Ofelia Marín-Lozano | Most analysts coincide in forecasting that in 2018, world economic growth will not disappoint. It will be clearly over 3% at a global level, as a result of percentage increases in GDP of over 2% in the main developed economies and close to 5% in the emerging markets. Against this backdrop, analyst consensus considers it reasonable to assume high digit growth rates in the big listed companies’ earnings.
Taking that view, the main risks which some see in investing in the stock market lie in the possibility that the current share prices of a good number of companies are clearly excessive. We have reflected on this matter in previous articles, pointing out the simplicity of using aggregate historic multiples on indices as a tool for comparing different realities.
This time, we need to focus on another factor which could alter the judgement on current stock market prices: long-term interest rates, indicators of the alternative no-risk return to the stockmarket, which are not fixed directly by the central banks but by the market itself.
In principle, expectations for a strong spike in sovereign bond yields would make investment in fixed income more attractive than investment in equities. That would be certain if the rise in sovereign bond yields was such that their real returns were clearly elevated. A simple rise in rates based on inflation expectations does not increase the attractiveness of fixed income vs equities. Higher inflation means higher prices for the products and services which the listed companies offer. Higher prices mean more sales and more profits. Investing in the stock market is, by definition, the best protection against inflation.
The rates which really dissuade investing in the stock market are high positive real rates, those which offer us a return which is higher than expected inflation. For almost the last two decades, we already have a clear indication of what the real rates are. There are financial instruments, inflation-linked bonds (TIPS in the US, OATIs in France) issued by the national treasuries which guarantee, in the long-term (the graphics we attach reflect the data on 10-year bonds) a real return, with a coupon which, in terms of IRR, increases with the inflation which is effectively produced during the life of the bond.
Comparing the real IRR of these bonds with an objective measure of the return offered by investing in the stock market (the most indisputable is the dividend yield, because it is paid each year in cash), we can see what has been the historic differential offered by these two kinds of assets. We need to remember that, in the long term, the dividend yield will rise approximately (if the percentage of earnings paid out is maintained) at the same rate as earnings in nominal terms, so also taking into account the potential increases in inflation.
If we carry out this analysis for the US stock market we can see that at the moment, the dividend yield (around 2%) far exceeds that offered by the inflation-linked bond (0.7%). The differential (1.3% in favour of the dividend) is clearly higher than the historic average differential of close to half a percentage point, which coincides to a great extent with that in force during the five years of relative market tranquility (2002-2007), which we have experienced so far this century. In other words, only a recovery in the real yields on the US 10-year bond of 0.8% from current levels would put the real yield differential between the two assets at average levels.
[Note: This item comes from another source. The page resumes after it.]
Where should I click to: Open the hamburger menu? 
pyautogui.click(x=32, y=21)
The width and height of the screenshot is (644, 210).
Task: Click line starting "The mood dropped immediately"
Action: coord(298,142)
If there are no changes in inflation expectations implicitly traded in the yield differential between the classic bonds and those linked to inflation (which currently indicate an average inflation expectation for the next 10 years of 2%), we need only begin to be concerned about the stock market’s relative overvaluation compared with bonds, taking historic averages as a reference, once US bond yields are clearly higher than 3.5%.
In the case of the Eurozone, taking the French bond as a reference (a good synthesis of the disparity in the yields on sovereign bonds in Eurozone), the only one with a prolonged trading history in instruments linked to inflation, the stock market’s relative undervaluation compared to the bond is much more marked.
Currently, the French 10-year bond offers a real negative IRR of 0.7% (which implies expected average inflation of 1.6% for the next decade). Meanwhile, the Euro Stoxx 50’s dividend yield was 3.3% at end-January (3.6% at the time of writing this article, after the stock market reaction of the last few days).
The four percentage points difference between the dividend yield and the IRR of the bond means the stock market’s relative undervaluation compared with sovereign debt is at very high levels in historic terms. In the Eurozone, the afore-mentioned differential is usually 1.5% on average, so we could assume an uptick in the real return on sovereign bonds of an additional 2.2% on current levels. Without reaching levels which could be considered as not favouring stock market investment in historic terms.
In summary, assuming the current inflation expectations being traded in the bond market are maintained, only recoveries in the IRR on US and European sovereign bonds over a nominal 3.5% would put the relative attraction between bonds and the stock market at average historic levels. While interest rates are below that level, the stock market would offer a higher expected real return compared to the bond than it has been offering over the last 20 years. During that period, the option of investing on the long-term with a real return guaranteed by the Treasuries was a possible alternative.